Other than regurgitating the same language on the ruling, the Eritrean party-state hides the fact that there are historically uncontested Eritrean lands that the Border Commission awarded to Ethiopia. The party-state has already shown its readiness to use them as a bargaining chip. They have to be surrendered to salve the tyrants pride and as a justification for the ill-conceived start of the border war. Apparently some of these are fertile arable lands and their hamlets belong to a community that the EPLF would fall back on during its difficult times.

What is more, this powerful narrative of sovereignty was an excuse for stifling democratic public space and it securitizing all matters of public interest posing existential threat.  It created ‘traitors’ and ‘defeatists’ where they don’t exist.

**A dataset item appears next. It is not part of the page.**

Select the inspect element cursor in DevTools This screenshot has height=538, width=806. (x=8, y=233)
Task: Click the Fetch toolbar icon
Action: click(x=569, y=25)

Even the high-ranking EPLF leaders who led a successful war of if liberation with such an extraordinary heroism were not spared and from being accused of treason. How ironic!

In reality it was the EPLF/PFDJ that has been engaged in violating sovereignty of neighbouring nations by conducting kidnaping and assassinations; guided by its aggressive stance, it brutally dealt with individuals allegedly considered a threats to its power. To that end, conducted cross-border operation inside sovereign countries. And in far-away counties its covert foreign mission has always involved spying, intimidating, blackmailing, and extorting.

Martyrdom and nationalism                                              

The EPLF has skilfully constructed a powerful narrative of martyrdom to revolve around its own glory and that of its helmsman, DIA.  It created myths associated with its own success in leading the sacrifices made by all Eritrean martyrs. But myths such the epics (ቕያ), icons, heroes, heroines, national symbols, such as the flag are important to forge nationalism.  After all, nationalism is, in some sense, a discourse project that helps promote oneness or unity in diversity.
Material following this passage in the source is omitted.